To do
Print, exactly as written, every line from the first line of the records below through the line containing "Task: Click the light", and nothing further.

Entries taken from a collection:
= = = = =
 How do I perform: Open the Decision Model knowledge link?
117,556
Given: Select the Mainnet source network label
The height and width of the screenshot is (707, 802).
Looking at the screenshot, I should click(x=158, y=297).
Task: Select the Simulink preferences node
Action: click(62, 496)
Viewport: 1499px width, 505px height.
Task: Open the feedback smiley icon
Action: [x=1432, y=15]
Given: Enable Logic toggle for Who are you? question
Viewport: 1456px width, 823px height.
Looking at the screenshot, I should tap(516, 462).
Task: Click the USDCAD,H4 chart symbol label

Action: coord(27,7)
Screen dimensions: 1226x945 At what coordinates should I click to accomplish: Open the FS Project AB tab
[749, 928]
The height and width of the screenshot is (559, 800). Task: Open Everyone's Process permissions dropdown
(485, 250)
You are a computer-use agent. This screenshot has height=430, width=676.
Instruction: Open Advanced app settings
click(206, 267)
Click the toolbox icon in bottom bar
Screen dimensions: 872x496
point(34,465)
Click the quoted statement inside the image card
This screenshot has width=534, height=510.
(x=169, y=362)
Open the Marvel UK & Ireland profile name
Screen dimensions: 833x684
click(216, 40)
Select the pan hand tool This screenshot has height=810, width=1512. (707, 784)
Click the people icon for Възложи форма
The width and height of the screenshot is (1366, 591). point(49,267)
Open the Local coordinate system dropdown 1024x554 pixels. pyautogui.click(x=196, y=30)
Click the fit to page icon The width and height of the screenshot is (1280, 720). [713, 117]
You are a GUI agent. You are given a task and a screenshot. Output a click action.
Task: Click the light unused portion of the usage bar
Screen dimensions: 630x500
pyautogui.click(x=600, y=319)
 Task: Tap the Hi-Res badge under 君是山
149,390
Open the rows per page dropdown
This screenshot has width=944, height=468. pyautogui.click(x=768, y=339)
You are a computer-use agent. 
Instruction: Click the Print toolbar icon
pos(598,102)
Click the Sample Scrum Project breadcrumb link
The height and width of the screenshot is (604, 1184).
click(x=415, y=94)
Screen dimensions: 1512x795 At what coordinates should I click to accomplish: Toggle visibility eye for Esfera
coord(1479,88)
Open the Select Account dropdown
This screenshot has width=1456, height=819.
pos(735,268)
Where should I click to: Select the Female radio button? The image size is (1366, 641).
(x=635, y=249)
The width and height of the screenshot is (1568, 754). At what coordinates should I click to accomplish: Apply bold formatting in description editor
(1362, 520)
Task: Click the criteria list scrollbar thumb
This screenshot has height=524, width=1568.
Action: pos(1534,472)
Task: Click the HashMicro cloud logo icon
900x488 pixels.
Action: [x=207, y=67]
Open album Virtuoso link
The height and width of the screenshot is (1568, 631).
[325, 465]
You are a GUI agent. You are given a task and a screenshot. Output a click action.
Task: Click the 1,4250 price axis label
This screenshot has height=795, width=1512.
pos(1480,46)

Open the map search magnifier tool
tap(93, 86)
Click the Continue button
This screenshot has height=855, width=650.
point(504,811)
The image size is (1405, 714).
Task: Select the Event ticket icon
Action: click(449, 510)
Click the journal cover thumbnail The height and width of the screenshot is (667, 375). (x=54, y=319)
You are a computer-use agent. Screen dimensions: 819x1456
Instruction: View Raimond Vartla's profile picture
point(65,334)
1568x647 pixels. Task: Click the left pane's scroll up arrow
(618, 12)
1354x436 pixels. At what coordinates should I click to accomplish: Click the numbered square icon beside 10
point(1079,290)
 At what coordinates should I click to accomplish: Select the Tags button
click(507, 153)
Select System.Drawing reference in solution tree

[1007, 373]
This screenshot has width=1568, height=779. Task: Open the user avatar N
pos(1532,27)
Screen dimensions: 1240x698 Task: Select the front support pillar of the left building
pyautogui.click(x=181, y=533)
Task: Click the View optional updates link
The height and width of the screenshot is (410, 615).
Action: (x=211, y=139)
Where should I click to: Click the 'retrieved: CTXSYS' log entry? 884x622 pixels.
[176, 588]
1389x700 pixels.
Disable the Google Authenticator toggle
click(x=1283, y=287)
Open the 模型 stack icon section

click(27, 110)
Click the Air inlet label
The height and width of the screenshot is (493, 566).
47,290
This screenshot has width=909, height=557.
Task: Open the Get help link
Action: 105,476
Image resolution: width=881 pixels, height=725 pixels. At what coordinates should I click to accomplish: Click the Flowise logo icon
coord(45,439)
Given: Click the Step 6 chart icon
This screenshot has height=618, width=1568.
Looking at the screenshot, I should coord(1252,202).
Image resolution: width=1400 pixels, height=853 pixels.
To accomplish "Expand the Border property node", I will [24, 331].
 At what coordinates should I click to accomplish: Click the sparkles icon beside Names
= = = = =
Output of the task
 How do I perform: Open the Decision Model knowledge link?
117,556
Given: Select the Mainnet source network label
The height and width of the screenshot is (707, 802).
Looking at the screenshot, I should click(x=158, y=297).
Task: Select the Simulink preferences node
Action: click(62, 496)
Viewport: 1499px width, 505px height.
Task: Open the feedback smiley icon
Action: [x=1432, y=15]
Given: Enable Logic toggle for Who are you? question
Viewport: 1456px width, 823px height.
Looking at the screenshot, I should tap(516, 462).
Task: Click the USDCAD,H4 chart symbol label

Action: coord(27,7)
Screen dimensions: 1226x945 At what coordinates should I click to accomplish: Open the FS Project AB tab
[749, 928]
The height and width of the screenshot is (559, 800). Task: Open Everyone's Process permissions dropdown
(485, 250)
You are a computer-use agent. This screenshot has height=430, width=676.
Instruction: Open Advanced app settings
click(206, 267)
Click the toolbox icon in bottom bar
Screen dimensions: 872x496
point(34,465)
Click the quoted statement inside the image card
This screenshot has width=534, height=510.
(x=169, y=362)
Open the Marvel UK & Ireland profile name
Screen dimensions: 833x684
click(216, 40)
Select the pan hand tool This screenshot has height=810, width=1512. (707, 784)
Click the people icon for Възложи форма
The width and height of the screenshot is (1366, 591). point(49,267)
Open the Local coordinate system dropdown 1024x554 pixels. pyautogui.click(x=196, y=30)
Click the fit to page icon The width and height of the screenshot is (1280, 720). [713, 117]
You are a GUI agent. You are given a task and a screenshot. Output a click action.
Task: Click the light unused portion of the usage bar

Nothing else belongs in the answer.